第三に、同じ1925年に治安維持法が制定された点を見落としてはならない。国体の変革や私有財産制度の否認を目的とする結社を取り締まるこの法は、普通選挙法とほぼ同時に成立している。選挙権の拡大という開放の動きと、言論・結社の統制という締め付けの動きが、同じ年に並んで進んだ。デモクラシーの拡大と、その枠を画する統制とは、大正末の政治において表裏の関係にあった。この同時性は、後述する村の言論状況を考えるうえでも軽視できない。

第四に、地方制度の側面である。町村は、明治期に整えられた町村制のもとで運営されており、大正期にも府県会・郡・町村という重層的な地方行政の枠組みが続いていた。郡役所は大正末に廃止へ向かうが、大正期を通じては、府県と町村を媒介する行政の結節点として機能していた。府県会議員の選挙、町村会の運営、町村長の選任といった地方政治の仕組みは、中央の政党政治とは別の水準で、村の暮らしに直接かかわる政治の現場をなしていた。

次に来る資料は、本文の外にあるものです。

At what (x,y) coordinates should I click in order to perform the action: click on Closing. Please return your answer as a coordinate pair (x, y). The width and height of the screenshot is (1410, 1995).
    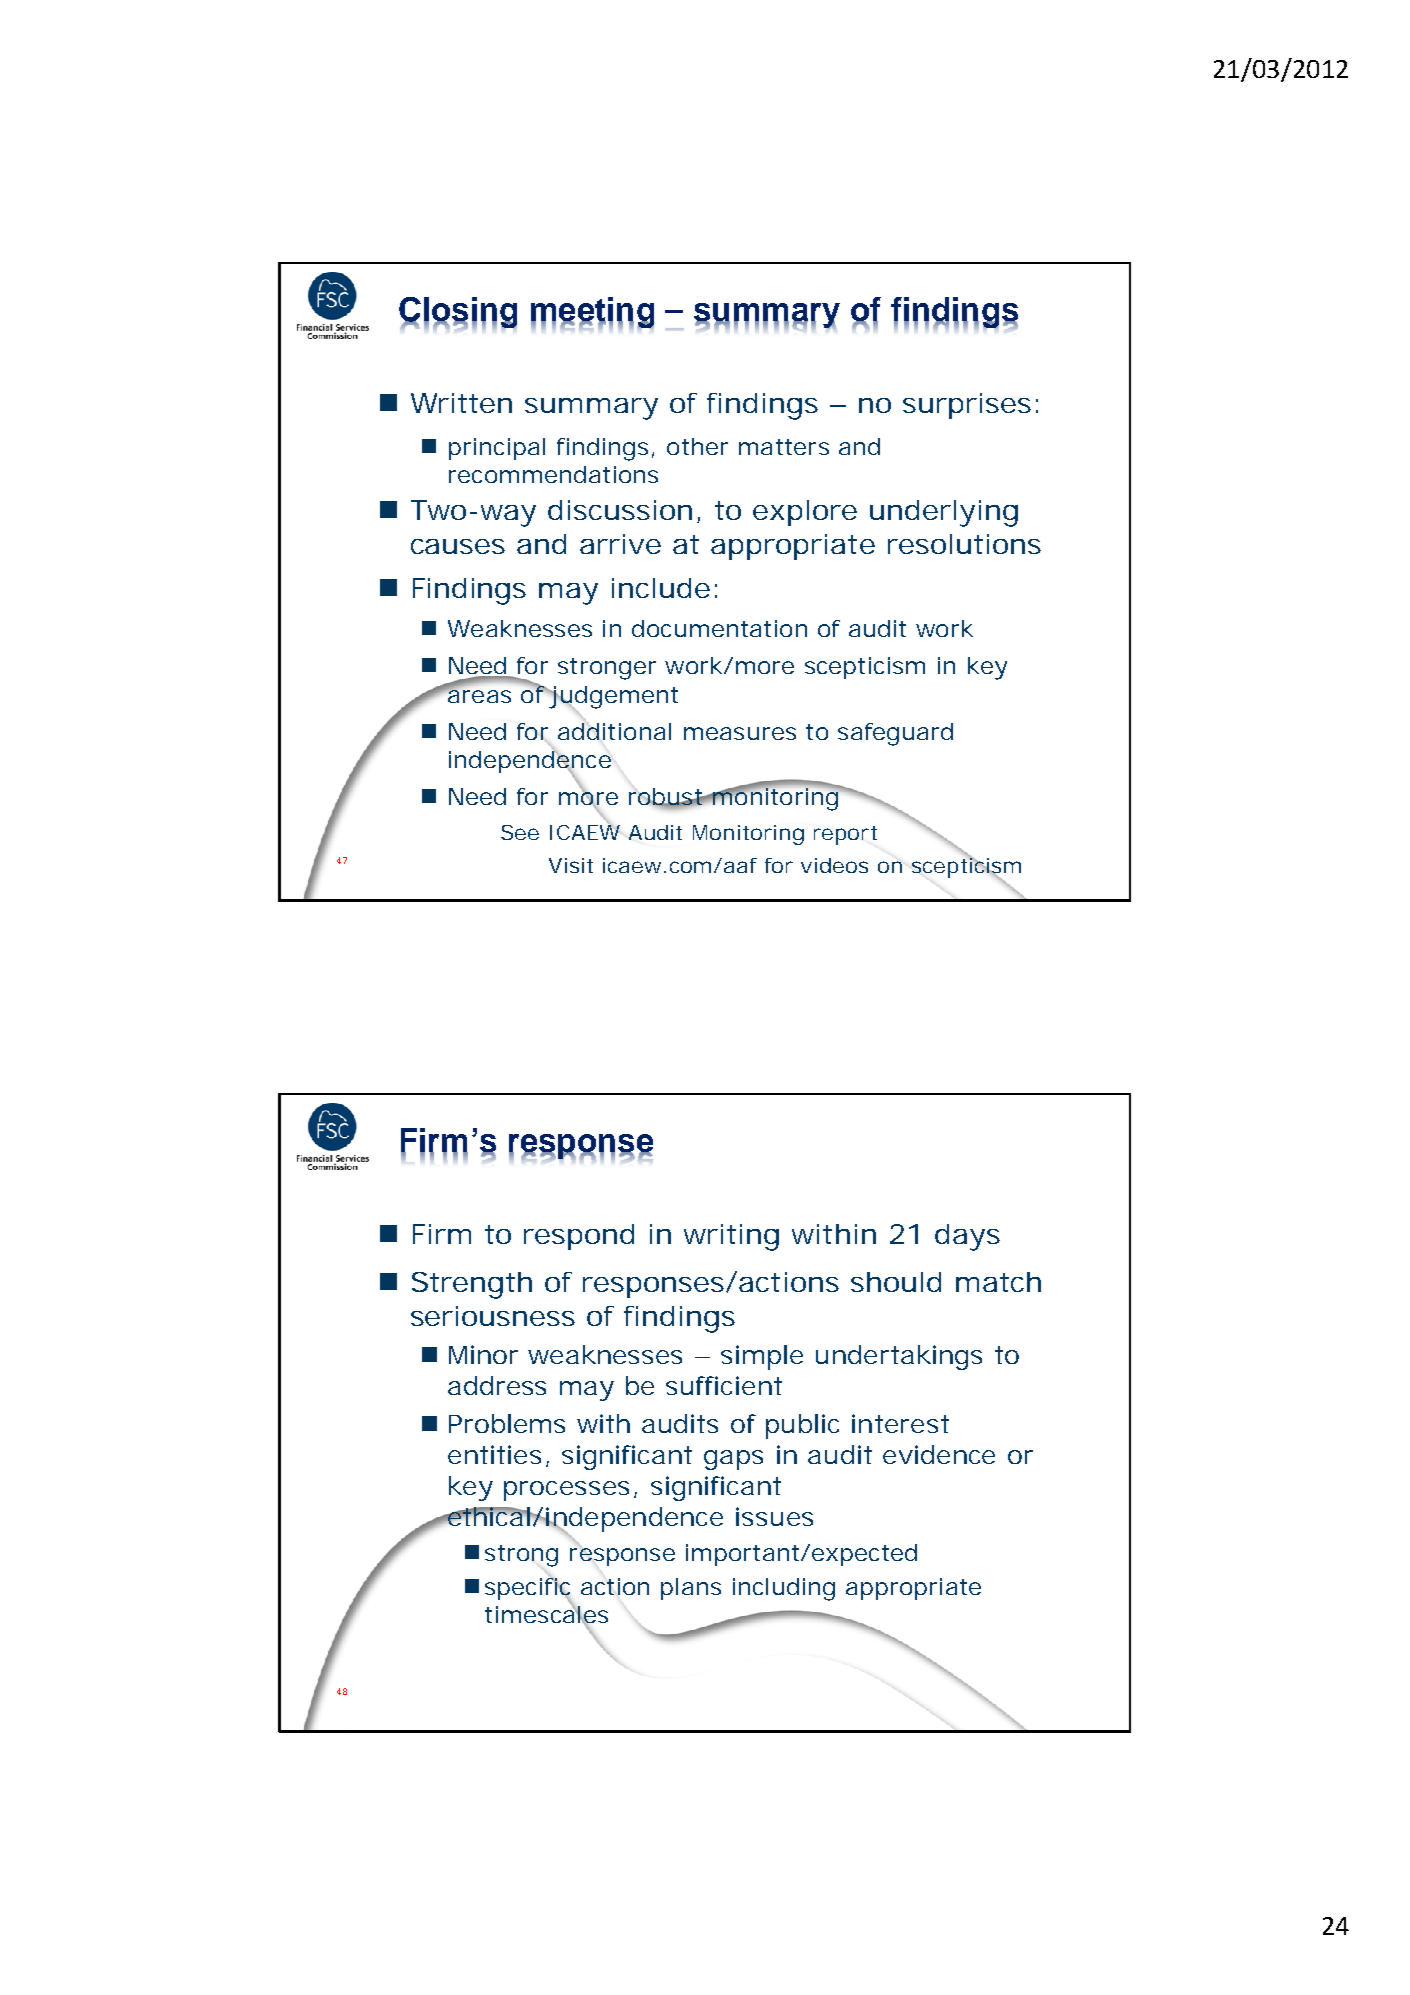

これらの制度・法の年代は、いずれも国家の記録に基づく史実である。しかし、ここで確認できるのはあくまで「制度がいつ整ったか」であって、「その制度が村でどう働いたか」ではない。原内閣の成立という事実は、磐田の村人の政治意識が1918年にどう変わったかを語らない。普通選挙法の成立という事実は、増えた有権者が村でどのように投票したかを語らない。古代史料が神社の格を語っても祭礼の所作を語らないのと同じく、制度史料は制度の枠組みを語っても、その枠のなかで人びとが実際にどう動いたかまでは語らない。次章以下では、この制度の枠と村の現実との間を、経路・数・秩序・担い手の四つの側面から埋めていく。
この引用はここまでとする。